Cloud acknowledged the captain and didn’t try to argue the point.
“I know everything you did was in sincere good faith and goodwill, but some of it was just totally unacceptable,” Townsend told him. “We can’t have that on this ship.”
Cloud thought that Townsend had made his point and they were finished, as both men needed to get back to work. But then Townsend looked him in the eye and spoke gravely.
“Cloud, hear this. That black power salute and all that talk about being a brother … If you ever do anything like that again, any more black power salutes or anything like that, you’re off the boat. I can’t work with you.”
Cloud took the criticism without complaint, neither surprised nor willing to debate his actions at that moment. But he also felt hurt that the captain did not give him enough credit for what he did to stop the violence. He wondered if Townsend realized that he had risked his life to calm the rioting sailors.
Many of the crew on board, men like Pettus who had been witness to the most violent, pivotal moments of the prior night, had no doubt about Cloud’s contribution. From the moment he left the forecastle early that morning, Pettus was certain that the XO had saved lives, possibly even Pettus’s own life, with his dramatic speech calling for a peaceful resolution. The XO’s invitation to men full of rage, challenging them to beat him down if they didn’t believe he was truly a black man with their best interests at heart, was the bravest thing Pettus had ever seen. And it would remain so for many years to come.

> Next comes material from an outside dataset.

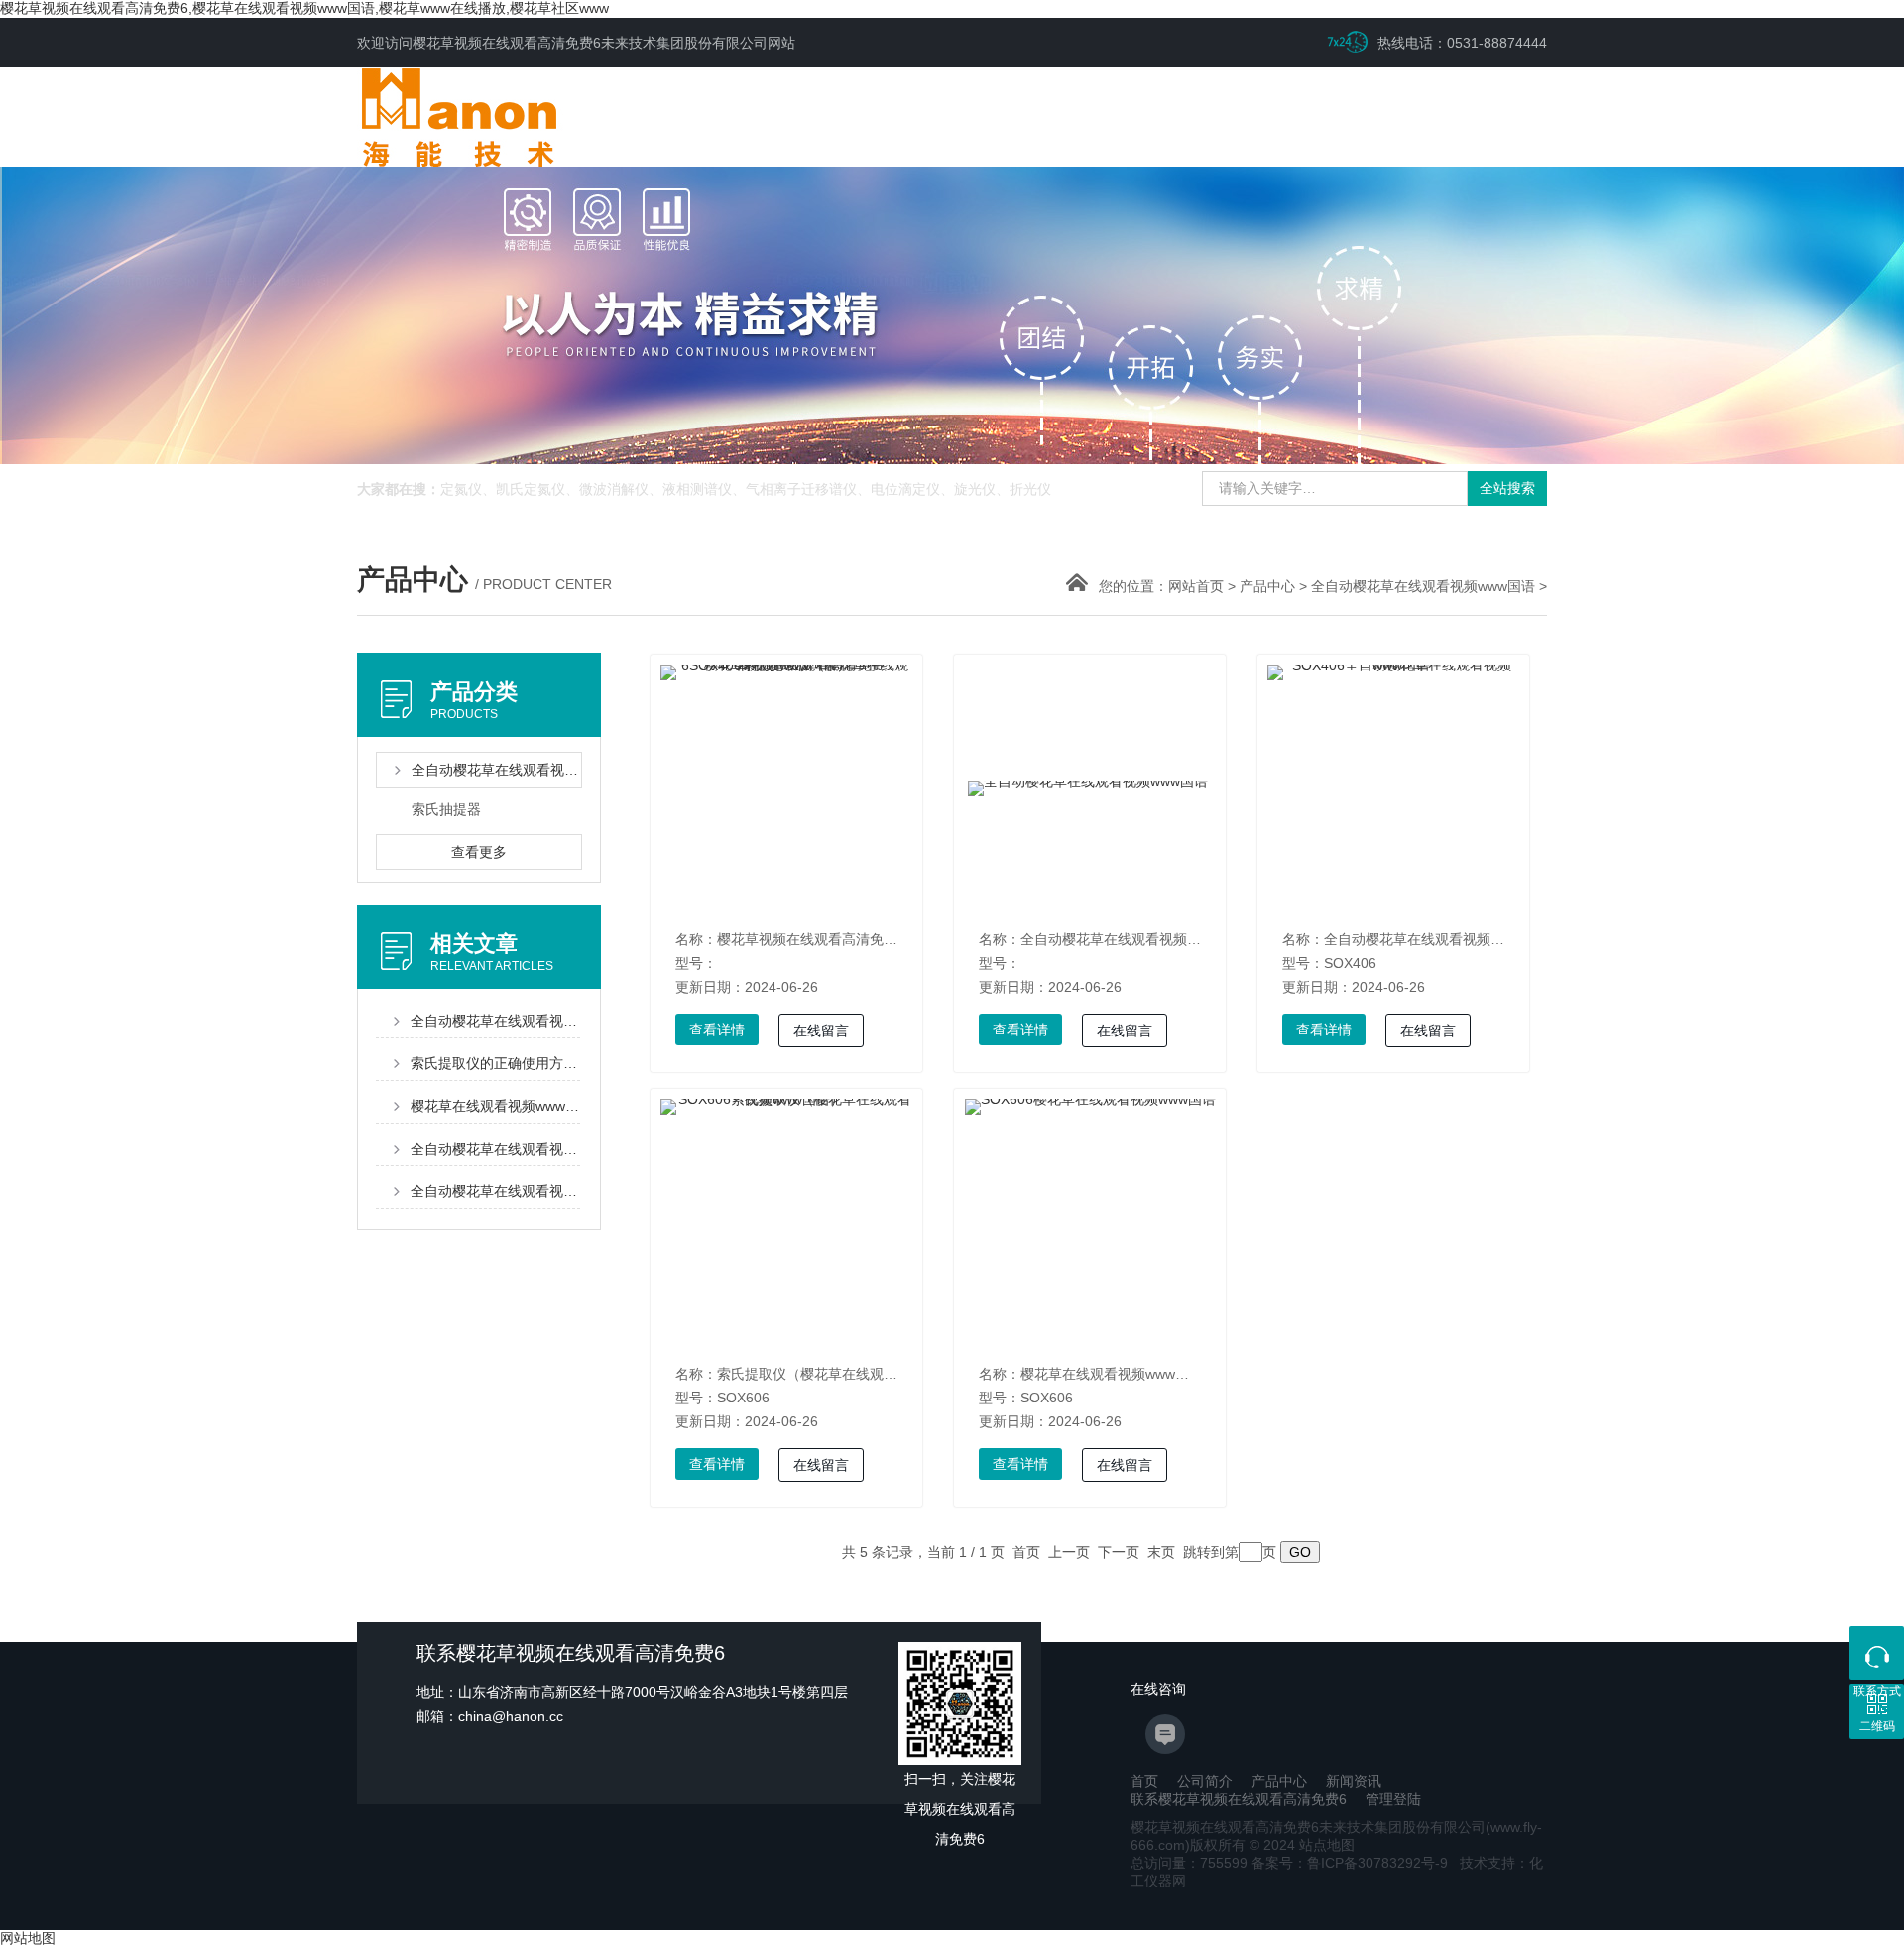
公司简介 (1205, 1781)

Townsend had not been in that crowd, he had not seen the way those black sailors looked at Cloud with a virulent hate that could have turned homicidal in an instant, and so on October 13 he did not fully appreciate what his XO had done to sav
e the Kitty Hawk. For weeks and months after the event, the captain continued to feel that he had had a good handle on the situation. His XO, however, felt that the uprising had been something different, something bigger, more complex, something scarier than just a fistfight among young sailors. He believed that he had been smack in the middle of the whole thing all night long, seeing firsthand the very worst of it all and understanding the gravity of the situation better than the captain, grasping the terrible potential of what could have happened. Townsend reassured himself and his officers that, though this had been an exceptionally violent disturbance, it was nothing more than that; it certainly was not a mutiny. But as the captain of a high-profile American warship, Townsend had a vested interest in parsing the definition of the word “mutiny,” and not everyone agreed with his description. Many of his crew members, especially those who were in the middle of the worst violence and heard the rebels’ plans to take the ship home, had no qualms about calling what happened a mutiny—albeit a disorganized and unsuccessful one.

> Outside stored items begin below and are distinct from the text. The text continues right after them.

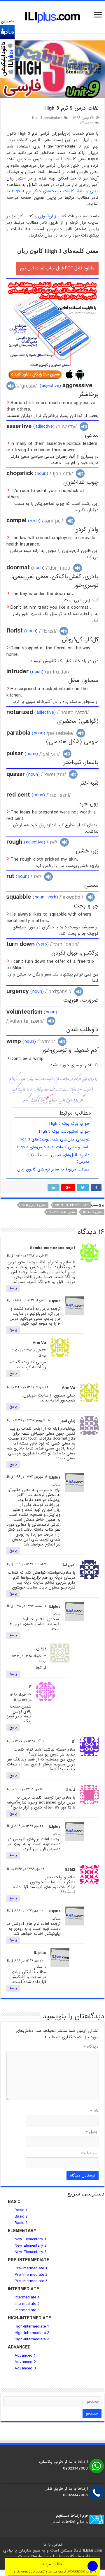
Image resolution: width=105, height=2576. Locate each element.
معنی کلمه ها (92, 1212)
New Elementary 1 (30, 2239)
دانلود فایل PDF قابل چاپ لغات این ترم (57, 268)
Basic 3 (21, 2223)
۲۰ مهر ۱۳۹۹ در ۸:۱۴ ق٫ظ (24, 1826)
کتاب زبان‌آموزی (52, 216)
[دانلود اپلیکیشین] (7, 51)
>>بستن (8, 21)
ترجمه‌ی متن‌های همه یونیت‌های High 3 (54, 1139)
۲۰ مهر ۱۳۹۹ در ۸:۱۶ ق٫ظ (24, 1910)
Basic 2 (21, 2216)
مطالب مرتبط (52, 2567)
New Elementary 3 (31, 2252)
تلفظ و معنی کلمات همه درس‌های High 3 (53, 1147)
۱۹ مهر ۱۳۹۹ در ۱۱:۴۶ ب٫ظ (25, 1869)
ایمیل (92, 2132)
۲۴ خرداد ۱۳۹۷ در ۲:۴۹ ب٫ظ (27, 1387)
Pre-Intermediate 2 (31, 2274)
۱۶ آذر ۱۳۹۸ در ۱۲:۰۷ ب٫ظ (25, 1741)
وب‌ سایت (90, 2153)
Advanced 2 (26, 2362)
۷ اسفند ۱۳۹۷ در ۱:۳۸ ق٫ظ (26, 1606)
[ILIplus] (52, 17)
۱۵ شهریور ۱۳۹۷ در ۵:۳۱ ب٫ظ (28, 1420)
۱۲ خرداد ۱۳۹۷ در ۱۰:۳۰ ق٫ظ (27, 1255)
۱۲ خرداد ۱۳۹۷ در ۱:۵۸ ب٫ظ (27, 1300)
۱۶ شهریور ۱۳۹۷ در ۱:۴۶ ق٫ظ (27, 1476)
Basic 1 (21, 2210)
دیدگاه (91, 2046)
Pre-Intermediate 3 (31, 2281)
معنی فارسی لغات (33, 1205)
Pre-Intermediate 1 (31, 2268)
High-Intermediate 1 (32, 2326)
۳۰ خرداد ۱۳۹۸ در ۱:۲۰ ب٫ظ (21, 1697)
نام (94, 2110)
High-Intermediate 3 (32, 2339)
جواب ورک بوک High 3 (69, 1123)
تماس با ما (52, 2544)
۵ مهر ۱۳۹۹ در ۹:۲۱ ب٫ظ (24, 1789)
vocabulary (53, 117)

Definitions aside, there was no denying what happened on the USS Kitty Hawk on October 12 and 13, 1972. Call it a mutiny or call it an isolated incident of violence, the end result would be the same for Marland Townsend and Ben Cloud. As they oversaw flight ops and maintained order on the ship that day, the same thought kept running through their minds. Both men realized that they would be held responsible for the Kitty Hawk riot.

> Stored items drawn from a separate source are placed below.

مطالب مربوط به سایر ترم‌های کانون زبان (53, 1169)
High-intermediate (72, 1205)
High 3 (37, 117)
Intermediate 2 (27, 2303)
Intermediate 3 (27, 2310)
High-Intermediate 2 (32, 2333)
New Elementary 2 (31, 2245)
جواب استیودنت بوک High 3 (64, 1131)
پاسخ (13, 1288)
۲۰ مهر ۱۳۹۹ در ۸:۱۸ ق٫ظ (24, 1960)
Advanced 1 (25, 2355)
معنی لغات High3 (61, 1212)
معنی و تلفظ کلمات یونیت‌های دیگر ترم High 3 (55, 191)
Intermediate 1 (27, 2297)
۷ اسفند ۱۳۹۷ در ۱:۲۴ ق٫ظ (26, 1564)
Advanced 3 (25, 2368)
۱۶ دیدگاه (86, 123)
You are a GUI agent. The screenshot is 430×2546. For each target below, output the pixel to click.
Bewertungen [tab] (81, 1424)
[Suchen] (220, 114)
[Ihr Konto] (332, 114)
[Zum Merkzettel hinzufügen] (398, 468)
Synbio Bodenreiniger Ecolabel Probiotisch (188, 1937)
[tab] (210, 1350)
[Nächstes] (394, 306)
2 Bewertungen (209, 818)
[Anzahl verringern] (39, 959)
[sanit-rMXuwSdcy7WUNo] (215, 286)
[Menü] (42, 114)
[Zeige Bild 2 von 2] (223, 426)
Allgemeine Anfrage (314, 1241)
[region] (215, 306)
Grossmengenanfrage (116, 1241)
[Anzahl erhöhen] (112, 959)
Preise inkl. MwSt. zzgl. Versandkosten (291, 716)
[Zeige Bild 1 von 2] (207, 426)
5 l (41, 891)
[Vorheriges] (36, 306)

There will be hell to pay for this, they thought.
CHAPTER FIFTEEN
“PLAIN CRIMINALS?”
Planes flying off the Kitty Hawk the morning after the riot had been a welcome sight for Townsend and Cloud, and it reassured Townsend that the violence had been perpetrated by a relatively small group of black sailors. The captain knew most of the crew was still with him, that he could trust them to follow orders and do their jobs.